[Opening AVAILABLE DATA section]

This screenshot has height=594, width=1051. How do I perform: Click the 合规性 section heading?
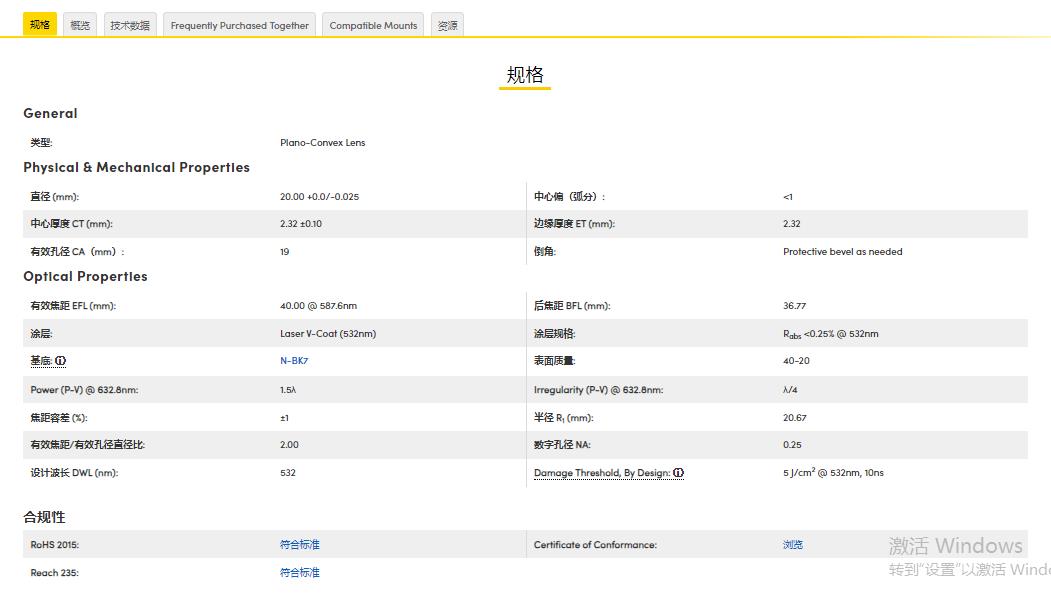44,517
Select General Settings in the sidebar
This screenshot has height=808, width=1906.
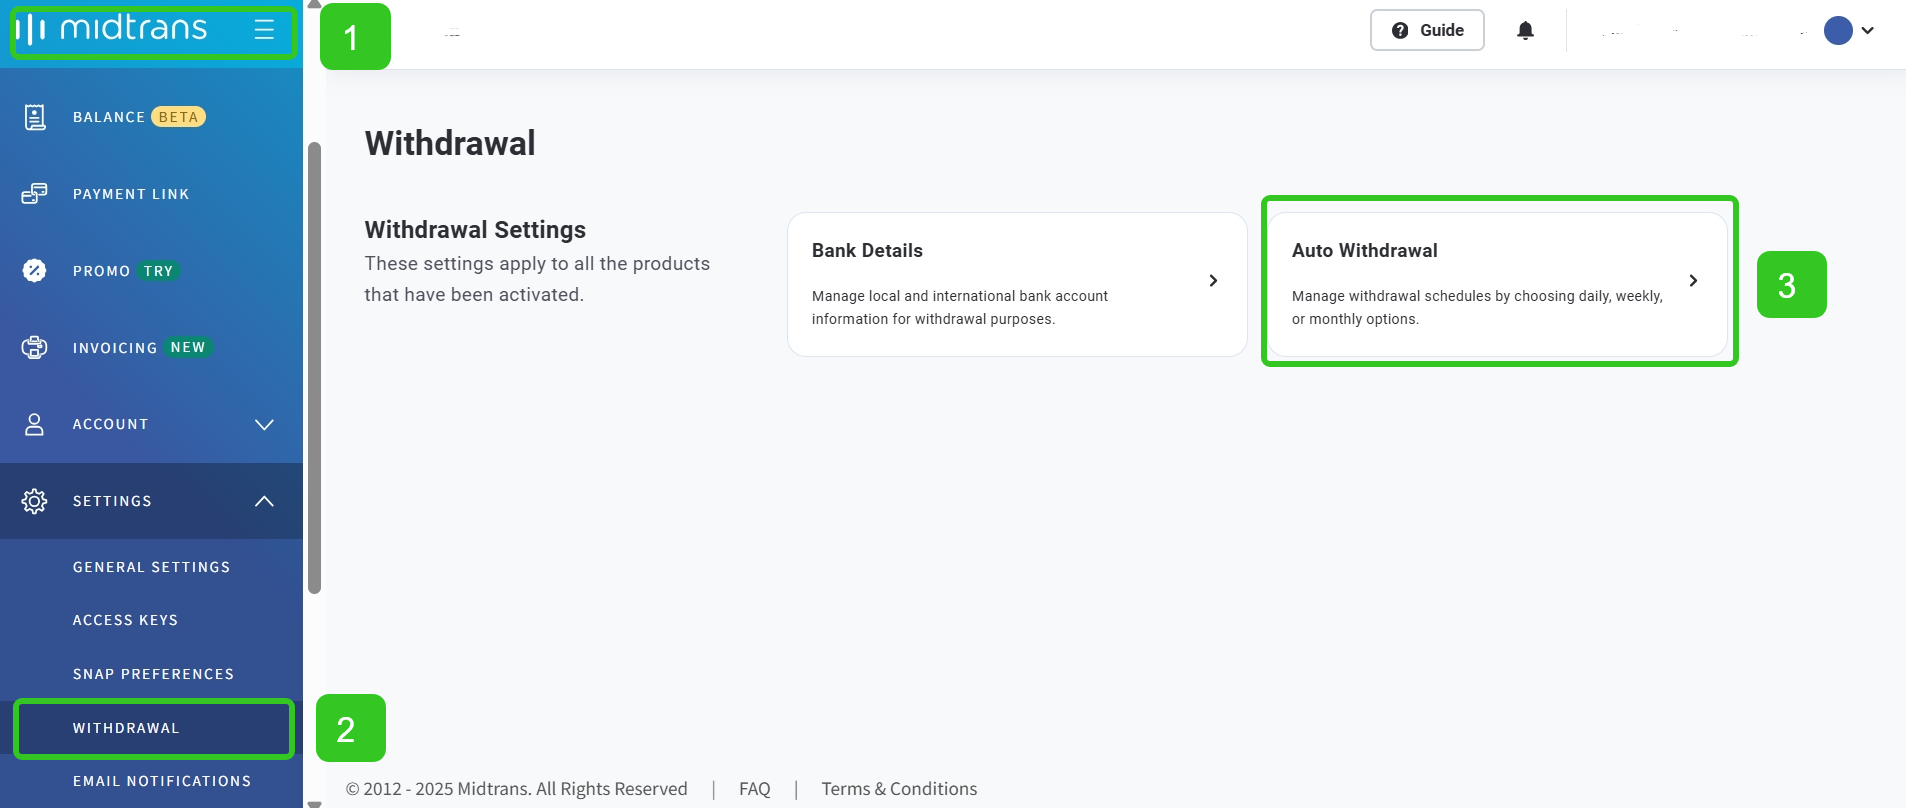click(152, 567)
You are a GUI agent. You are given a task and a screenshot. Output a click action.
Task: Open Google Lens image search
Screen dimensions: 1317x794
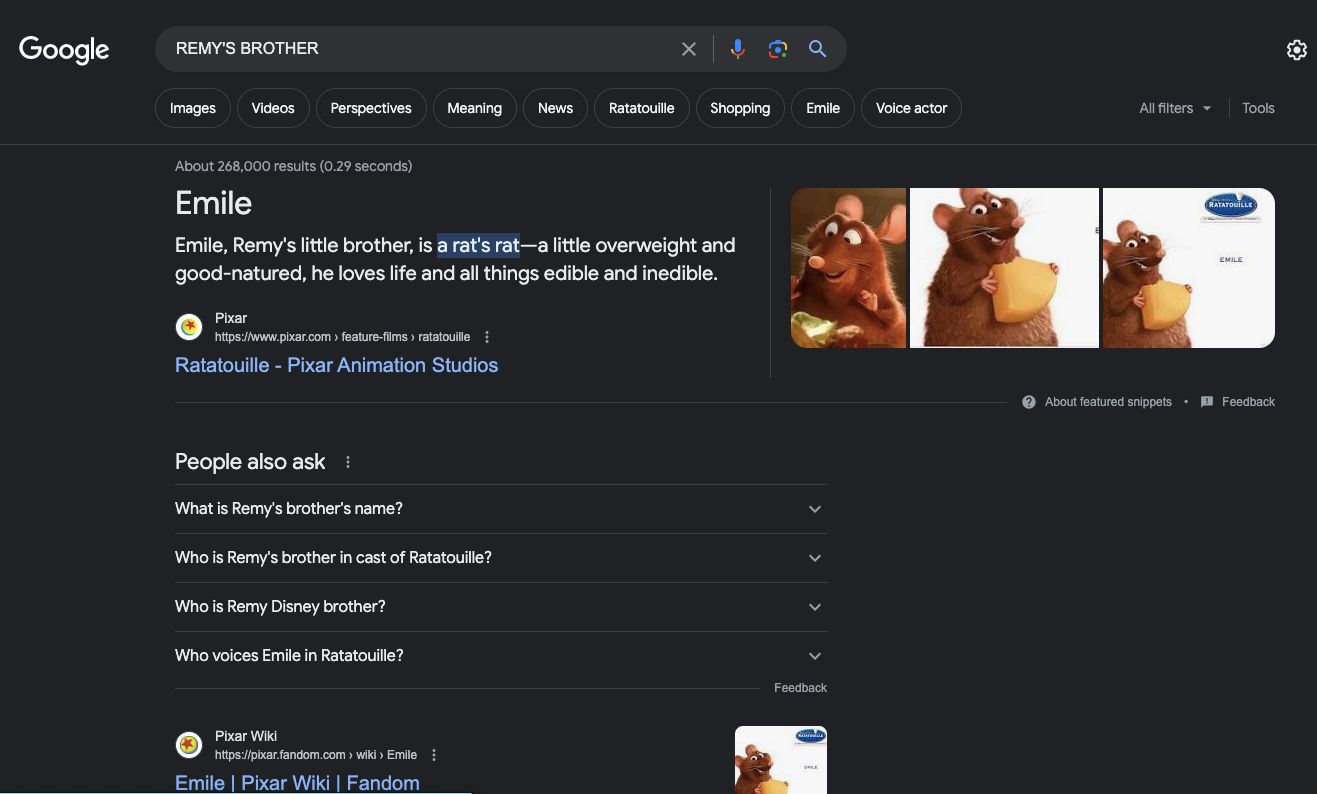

[Closing AVAILABLE DATA section]

### EXERCISE GOAL:
Give back the whole listing exactly as written. Do not include any picture.

### EXERCISE RESPONSE:
This screenshot has height=594, width=1051. How do I perform: Click the 合规性 section heading?
44,517
Select General Settings in the sidebar
This screenshot has height=808, width=1906.
click(152, 567)
You are a GUI agent. You are given a task and a screenshot. Output a click action.
Task: Open Google Lens image search
Screen dimensions: 1317x794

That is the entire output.